**PROBLEM DETAILS**
From the passage on buying a competition horse, write out the part starting with "A horse that" and going on through "have to be.", replacing "red flag" with "warning sign".

If a horse is performing at a high level at home but hasn't competed for a while, I'd still want proof that it functions normally at a show, and I'd want to try it on unfamiliar ground to see how it handles a strange environment.

A horse that started but didn't finish: same rule applies

Sometimes you'll see that a horse entered a competition but didn't complete it. For many buyers, that's another red flag. Again, it doesn't have to be.

Request the video of that test and ask the rider directly what happened. The reasons are often entirely innocent:

  • Blood in the mouth. A horse biting its tongue once, for example, leads to automatic elimination through no fault of the horse.
  • Weather. A hysterical horse in a sudden rainstorm.
  • Rider error. This is more common than people think: the rider makes a mistake in the changes, then another, and retires rather than post a low score. Some riders are determined to only ever record high marks, whether for their own reputation or specifically to protect a horse's value for sale. In that case the retirement has nothing to do with the horse at all.

**Page and screen pointing data**
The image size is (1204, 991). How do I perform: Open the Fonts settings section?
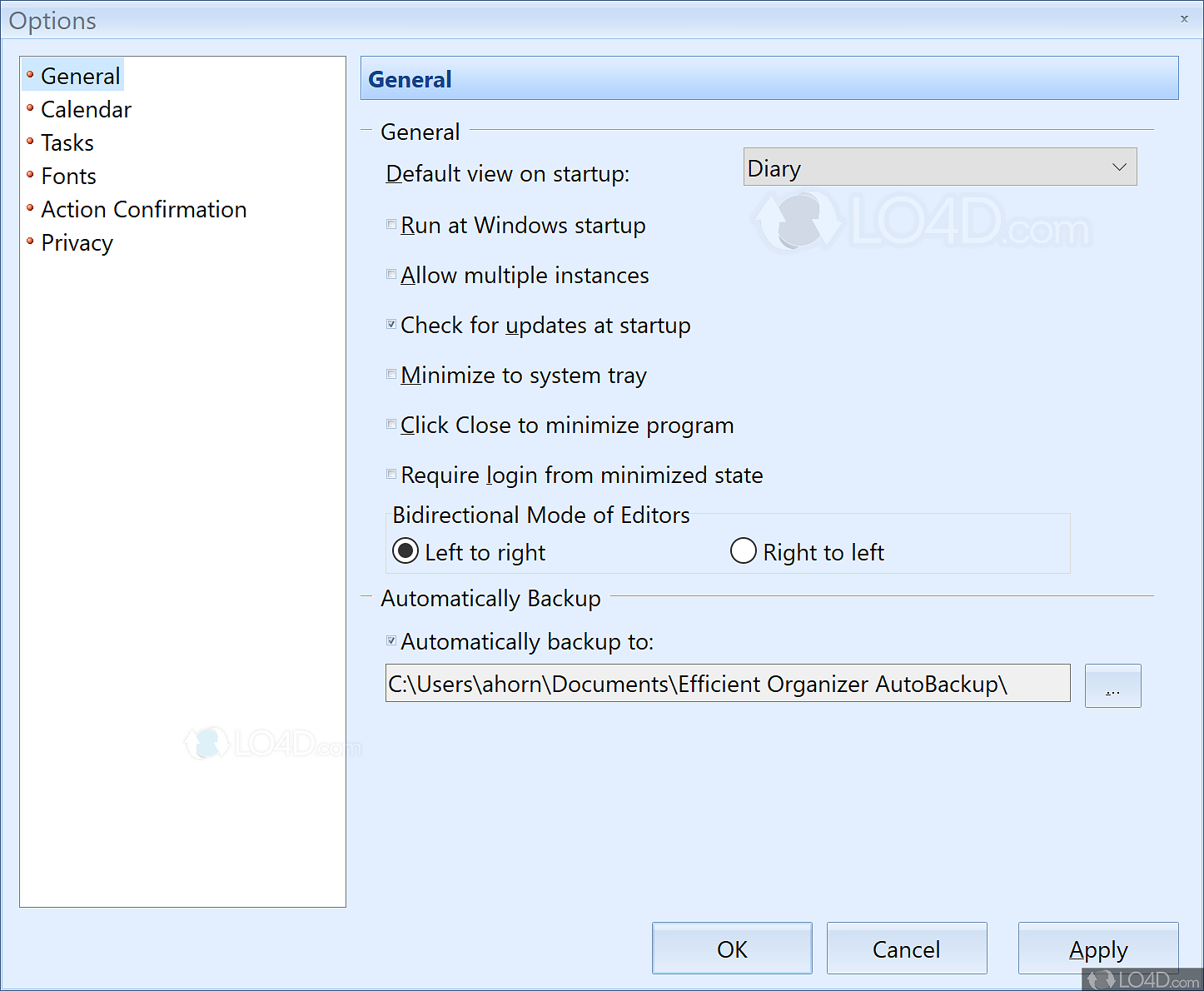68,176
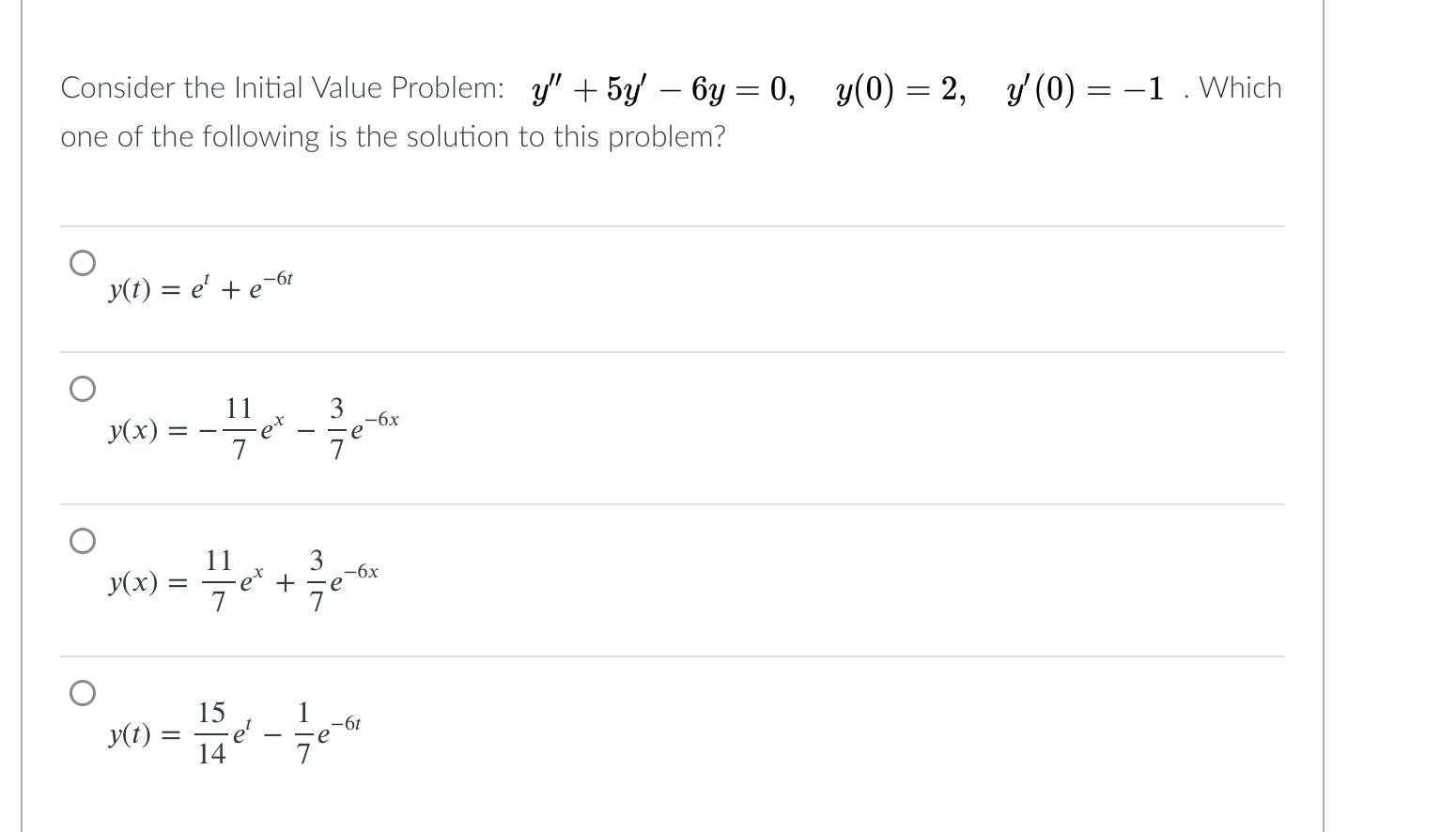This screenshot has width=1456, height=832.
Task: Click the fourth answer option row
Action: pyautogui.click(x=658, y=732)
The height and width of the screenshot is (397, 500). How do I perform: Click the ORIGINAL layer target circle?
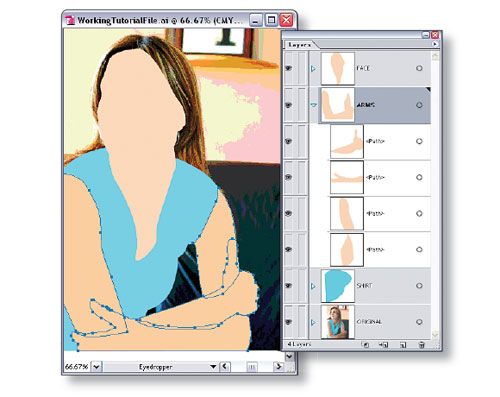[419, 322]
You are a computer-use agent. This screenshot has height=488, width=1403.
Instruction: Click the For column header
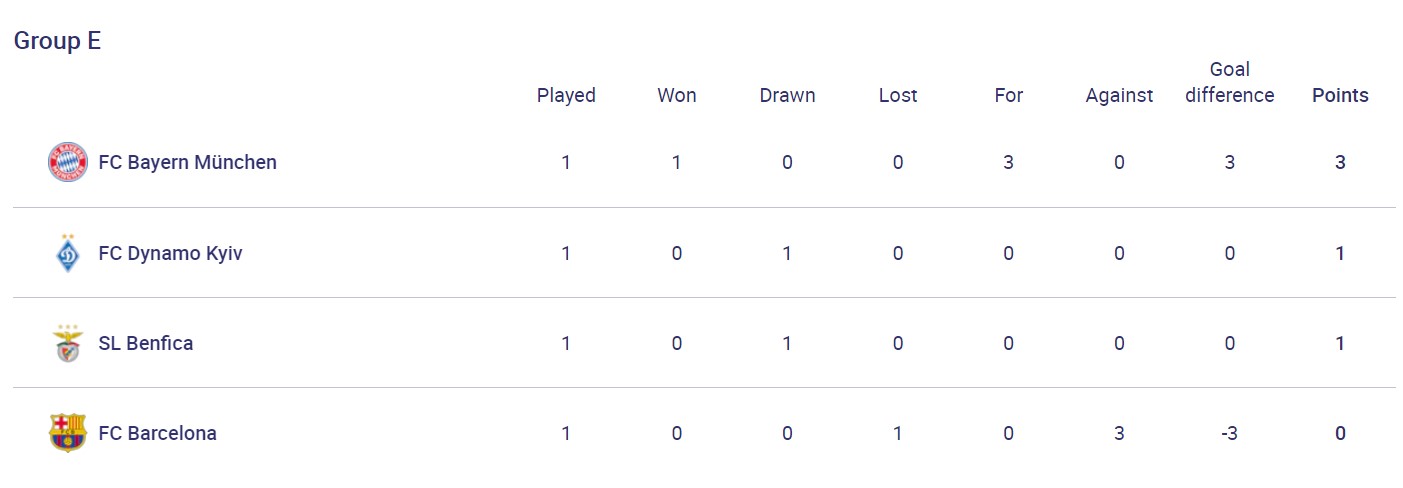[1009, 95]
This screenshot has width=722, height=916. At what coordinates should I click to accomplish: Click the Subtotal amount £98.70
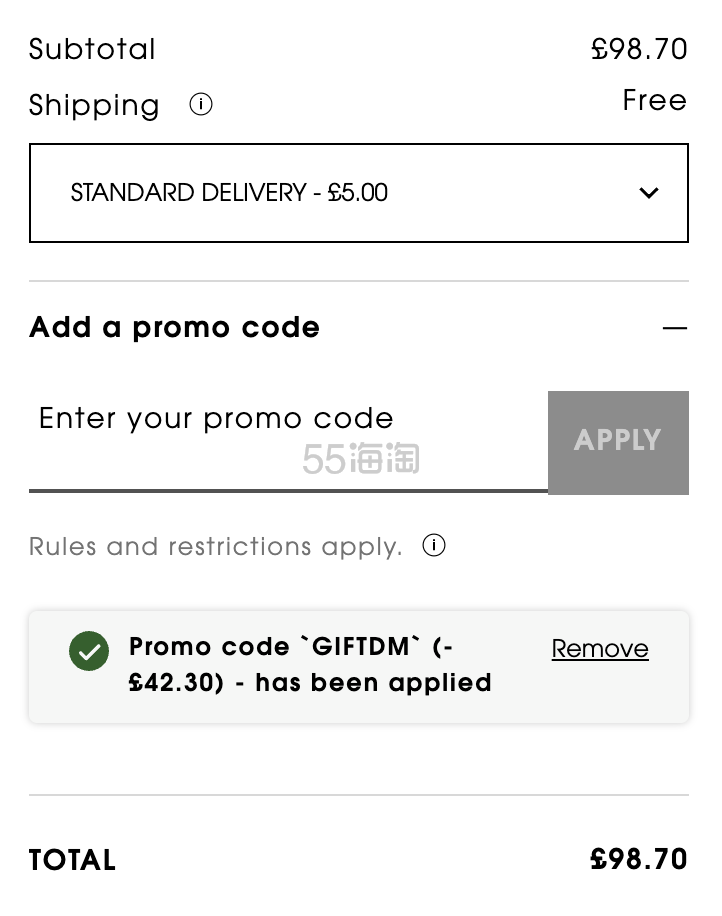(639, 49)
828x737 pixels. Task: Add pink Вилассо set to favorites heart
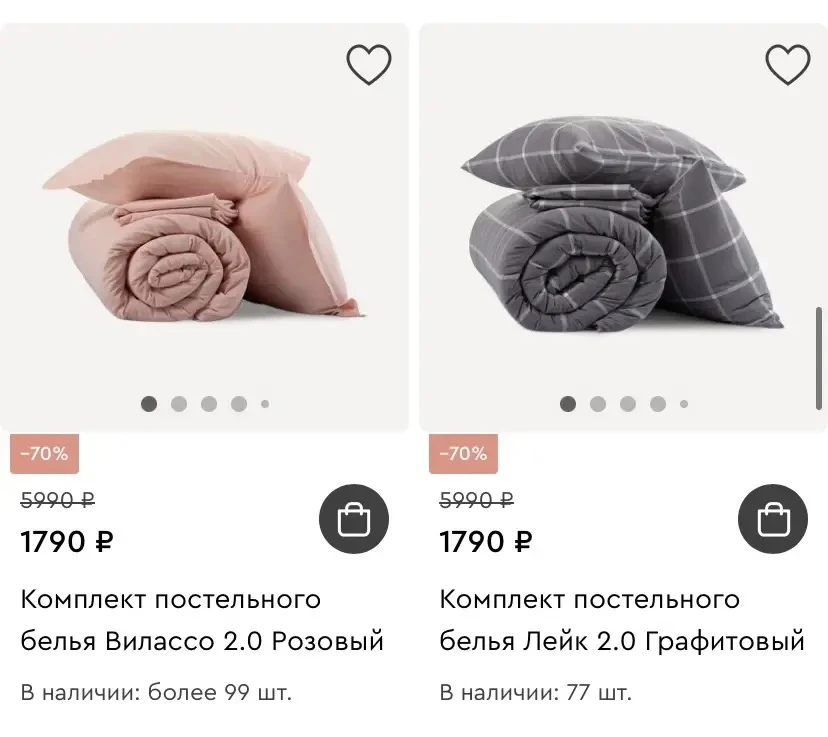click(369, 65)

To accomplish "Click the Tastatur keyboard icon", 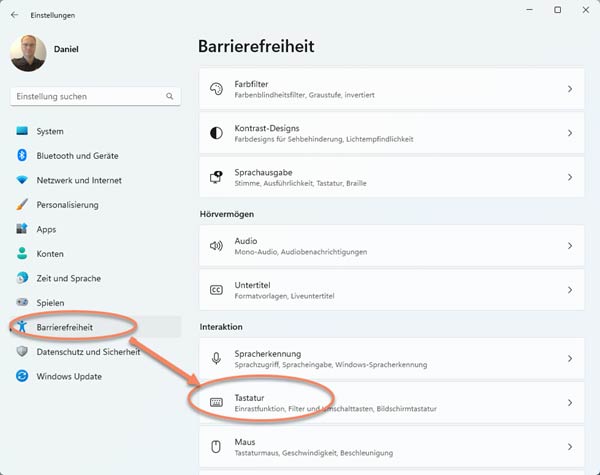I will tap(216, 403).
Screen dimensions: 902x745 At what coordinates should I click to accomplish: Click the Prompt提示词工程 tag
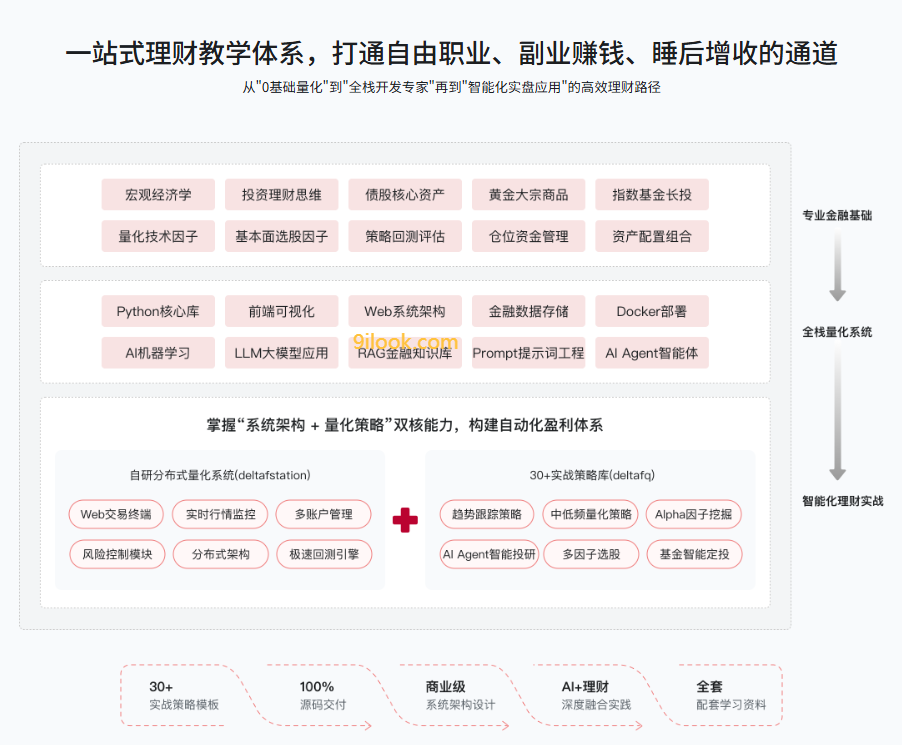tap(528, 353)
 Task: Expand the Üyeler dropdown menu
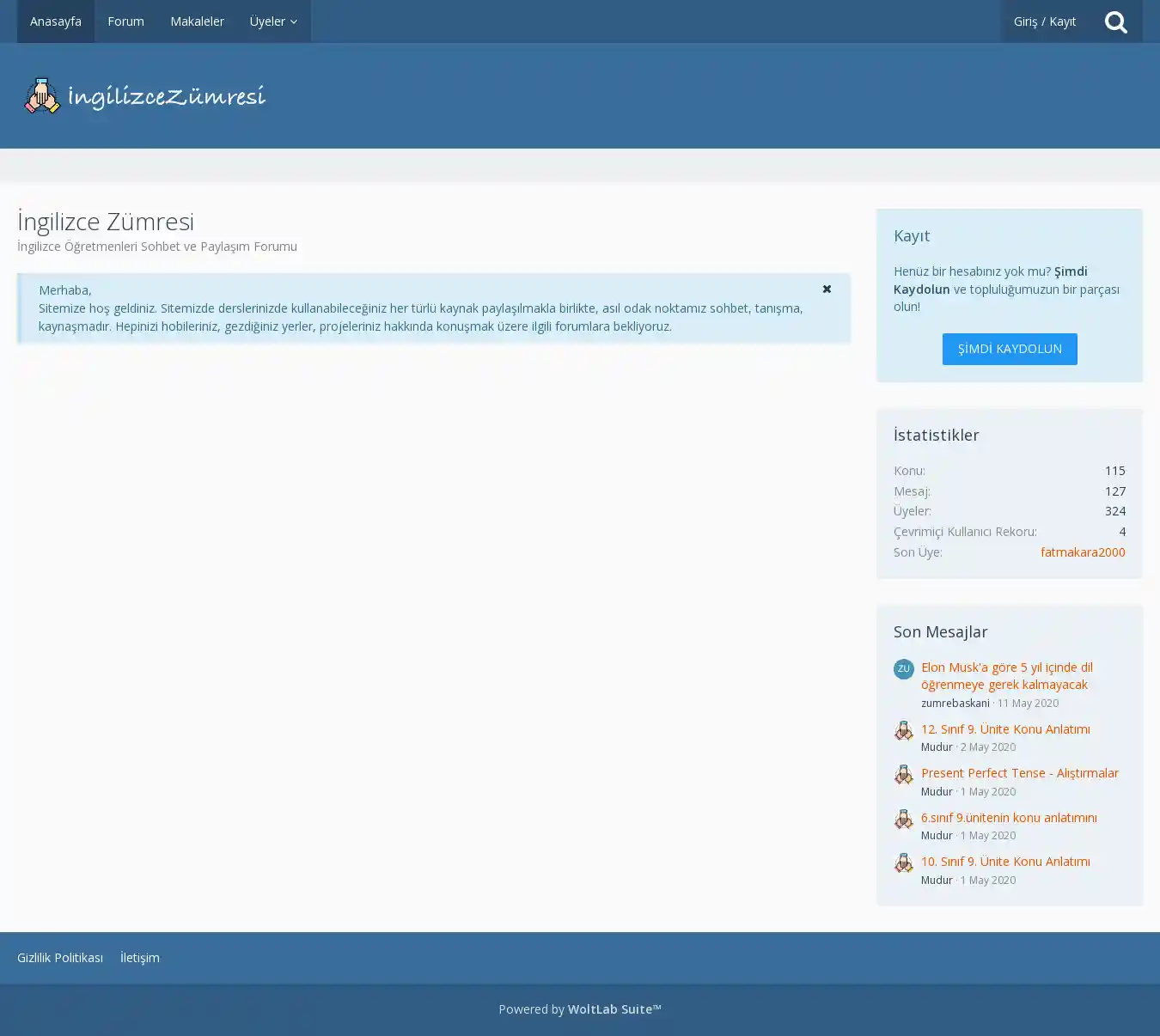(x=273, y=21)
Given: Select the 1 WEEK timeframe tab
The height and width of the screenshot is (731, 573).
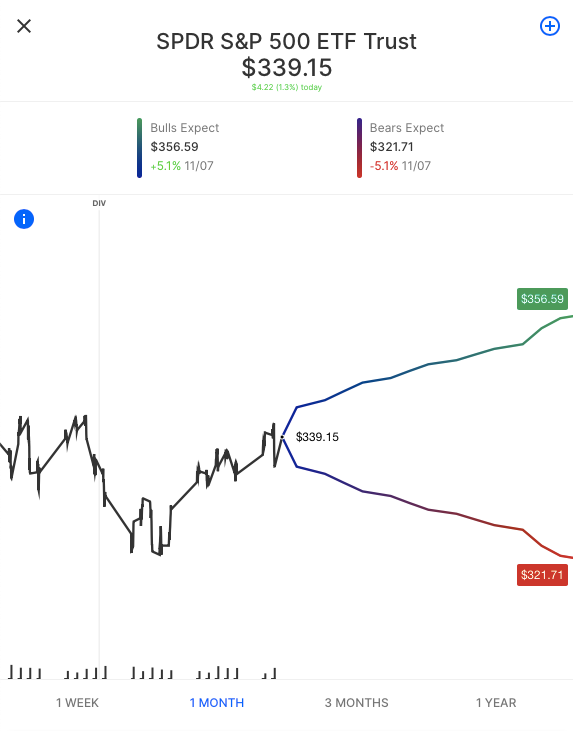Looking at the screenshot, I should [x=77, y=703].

**REPLY**
A horse that started but didn't finish: same rule applies

Sometimes you'll see that a horse entered a competition but didn't complete it. For many buyers, that's another warning sign. Again, it doesn't have to be.